Sir HENRY DRAYTON:
My hon. friend is partly right and .partly wrong in connection with the difficulty here. The initial difficulty, as I remember and as I have been able to gather after hastily looking at the file which my hon. friend the Minister of the Interior sent over to me, grew out of the fact that an arrangement had been made for a water supply for the city of New Westminster. This property formed part of the watershed for that supply, and under the usual arrangement as to preserving the purity of water supplies in municipalities, nothing was ever done in regard to this lease. There was a further application in the matter.
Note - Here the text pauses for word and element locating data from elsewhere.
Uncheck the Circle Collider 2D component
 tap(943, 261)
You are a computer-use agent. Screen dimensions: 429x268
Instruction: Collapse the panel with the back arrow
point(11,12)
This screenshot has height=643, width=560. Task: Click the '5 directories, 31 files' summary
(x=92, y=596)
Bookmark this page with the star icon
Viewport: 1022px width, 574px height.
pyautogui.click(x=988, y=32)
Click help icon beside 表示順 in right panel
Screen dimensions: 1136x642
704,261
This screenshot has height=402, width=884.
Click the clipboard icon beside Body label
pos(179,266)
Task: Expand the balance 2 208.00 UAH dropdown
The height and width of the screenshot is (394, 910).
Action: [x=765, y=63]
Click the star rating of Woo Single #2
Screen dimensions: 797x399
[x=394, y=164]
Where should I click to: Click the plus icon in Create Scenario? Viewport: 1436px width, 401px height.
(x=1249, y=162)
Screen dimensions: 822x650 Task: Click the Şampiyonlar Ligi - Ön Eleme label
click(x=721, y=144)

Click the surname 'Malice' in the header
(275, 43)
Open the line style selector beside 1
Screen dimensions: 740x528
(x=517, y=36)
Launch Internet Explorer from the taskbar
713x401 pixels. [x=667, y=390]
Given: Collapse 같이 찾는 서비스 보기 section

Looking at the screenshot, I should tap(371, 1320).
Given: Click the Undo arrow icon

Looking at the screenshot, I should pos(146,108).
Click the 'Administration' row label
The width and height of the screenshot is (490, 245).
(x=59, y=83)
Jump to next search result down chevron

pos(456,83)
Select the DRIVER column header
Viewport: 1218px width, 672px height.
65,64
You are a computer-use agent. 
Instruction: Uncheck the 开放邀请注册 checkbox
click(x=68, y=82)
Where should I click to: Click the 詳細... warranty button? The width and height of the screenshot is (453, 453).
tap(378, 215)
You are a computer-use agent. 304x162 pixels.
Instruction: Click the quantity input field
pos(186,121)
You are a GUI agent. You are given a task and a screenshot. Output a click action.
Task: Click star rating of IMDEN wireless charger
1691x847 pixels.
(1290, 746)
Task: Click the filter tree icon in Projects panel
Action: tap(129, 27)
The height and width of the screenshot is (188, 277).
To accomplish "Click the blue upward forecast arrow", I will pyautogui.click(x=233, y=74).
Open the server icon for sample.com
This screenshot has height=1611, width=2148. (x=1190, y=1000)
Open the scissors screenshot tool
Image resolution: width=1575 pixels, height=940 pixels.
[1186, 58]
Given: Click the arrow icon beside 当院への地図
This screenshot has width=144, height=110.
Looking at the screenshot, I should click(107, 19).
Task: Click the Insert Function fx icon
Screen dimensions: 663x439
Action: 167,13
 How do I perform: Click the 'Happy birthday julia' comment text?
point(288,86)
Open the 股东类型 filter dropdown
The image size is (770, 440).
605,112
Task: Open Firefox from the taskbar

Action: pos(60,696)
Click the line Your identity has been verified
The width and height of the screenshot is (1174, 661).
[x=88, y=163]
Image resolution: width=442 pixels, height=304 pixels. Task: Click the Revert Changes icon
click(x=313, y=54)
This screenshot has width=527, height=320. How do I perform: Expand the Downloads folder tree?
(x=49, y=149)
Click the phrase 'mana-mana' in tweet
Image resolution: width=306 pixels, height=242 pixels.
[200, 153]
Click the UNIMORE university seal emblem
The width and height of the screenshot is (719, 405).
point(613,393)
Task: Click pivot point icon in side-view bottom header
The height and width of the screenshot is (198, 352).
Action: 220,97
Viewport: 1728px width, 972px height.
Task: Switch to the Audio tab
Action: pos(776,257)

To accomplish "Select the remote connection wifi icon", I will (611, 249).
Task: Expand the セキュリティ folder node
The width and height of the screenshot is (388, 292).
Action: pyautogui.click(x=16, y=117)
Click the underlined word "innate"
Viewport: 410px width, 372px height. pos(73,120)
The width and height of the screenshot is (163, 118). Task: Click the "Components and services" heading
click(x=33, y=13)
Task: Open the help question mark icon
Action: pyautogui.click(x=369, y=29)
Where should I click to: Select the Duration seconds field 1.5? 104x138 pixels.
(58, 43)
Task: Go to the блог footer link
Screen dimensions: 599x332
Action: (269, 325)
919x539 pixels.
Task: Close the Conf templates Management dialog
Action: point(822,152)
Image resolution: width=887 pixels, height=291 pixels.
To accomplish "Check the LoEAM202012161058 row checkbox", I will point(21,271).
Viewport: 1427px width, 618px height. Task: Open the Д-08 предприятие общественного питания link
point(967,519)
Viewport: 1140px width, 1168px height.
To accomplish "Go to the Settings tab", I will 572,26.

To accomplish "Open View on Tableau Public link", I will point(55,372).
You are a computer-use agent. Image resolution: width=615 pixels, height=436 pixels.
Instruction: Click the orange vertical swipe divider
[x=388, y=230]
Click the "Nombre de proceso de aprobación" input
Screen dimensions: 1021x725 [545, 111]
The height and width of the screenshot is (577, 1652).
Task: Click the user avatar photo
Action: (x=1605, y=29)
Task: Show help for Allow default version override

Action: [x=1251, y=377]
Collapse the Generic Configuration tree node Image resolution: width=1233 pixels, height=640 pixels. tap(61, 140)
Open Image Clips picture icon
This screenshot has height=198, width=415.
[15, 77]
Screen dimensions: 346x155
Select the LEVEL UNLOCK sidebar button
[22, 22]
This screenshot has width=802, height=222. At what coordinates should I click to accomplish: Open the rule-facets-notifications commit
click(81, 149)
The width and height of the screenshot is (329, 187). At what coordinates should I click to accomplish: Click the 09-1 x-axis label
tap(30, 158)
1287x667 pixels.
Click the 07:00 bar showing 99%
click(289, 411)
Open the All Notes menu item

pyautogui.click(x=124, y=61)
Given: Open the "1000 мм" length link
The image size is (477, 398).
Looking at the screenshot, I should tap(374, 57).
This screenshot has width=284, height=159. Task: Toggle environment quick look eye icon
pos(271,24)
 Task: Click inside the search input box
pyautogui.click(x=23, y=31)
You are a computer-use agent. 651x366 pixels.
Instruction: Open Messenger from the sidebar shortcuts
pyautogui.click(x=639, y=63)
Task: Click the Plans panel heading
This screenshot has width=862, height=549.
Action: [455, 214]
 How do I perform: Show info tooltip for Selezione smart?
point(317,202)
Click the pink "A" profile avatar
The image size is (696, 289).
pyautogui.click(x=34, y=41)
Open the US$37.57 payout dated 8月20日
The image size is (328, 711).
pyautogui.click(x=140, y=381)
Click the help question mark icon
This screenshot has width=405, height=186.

I think the mis. take my hon. friend refers to in connection with the department lay in the fact that some time in 1910 an order in council was passed setting aside the whole of that territory, overlooking entirely the fact that this particular berth had been leased. There also appears to have been an arrangement in the first instance entered into between the Hon. Frank Oliver, when he was Minister of the Interior, and the municipal authorities in connection with the water supply, which was later amplified, confirmed and carried perhaps a little further. As to that I do not know, because I have not been able to find the original papers, but I gather from the file that it was confirmed and adopted by Dr. Roche when he was Minister of the Interior. My difficulty to-day is that I cannot say now whether or not this vote should pass. It is impossible for the members of the House or for the minister really to acquaint themselves with the story of this whole transaction in the dying days of the session. It is another instance of one of those things which ought not to be done-the resurrection of old claims and their presentation in the dying days of the session. Two sessions ago we had some pretty good examples of this, and we had considerable discussion in cases where old claims were presented which were without legal authority, and settled without any proper investigation. My protest in the first instance is against the continued practice of
bringing down claims of this character under circumstances that give po proper opportunity fcr consideration and discussion. My hon. friend himself, in the way in which he introduced it, has not covered the case at all. He has given us no more than a bird's eye view of a long, complicated situation. He has given us a small sketch of the memorandum he had in front of him, and this memorandum is only fragmentary as compared with what the files show. In the first place I point out that this matter starts in 1907. In 1907 this particular berth, No. 507, was put up for sale by tender and it was acquired for the sum of $43,344. The matter rests there until in May 1909 the berth is assigned to the present claimants, Messrs Irwin and Hall. The file disclosed different things in connection with the berth. It discloses for example that the deal was an unfortunate one, that the ground was of such a character, so broken up and so rough, that the timber was not worth anything on account of the expense which would be entailed in lumbering operations. I do not know of course whether those statements are correct or not.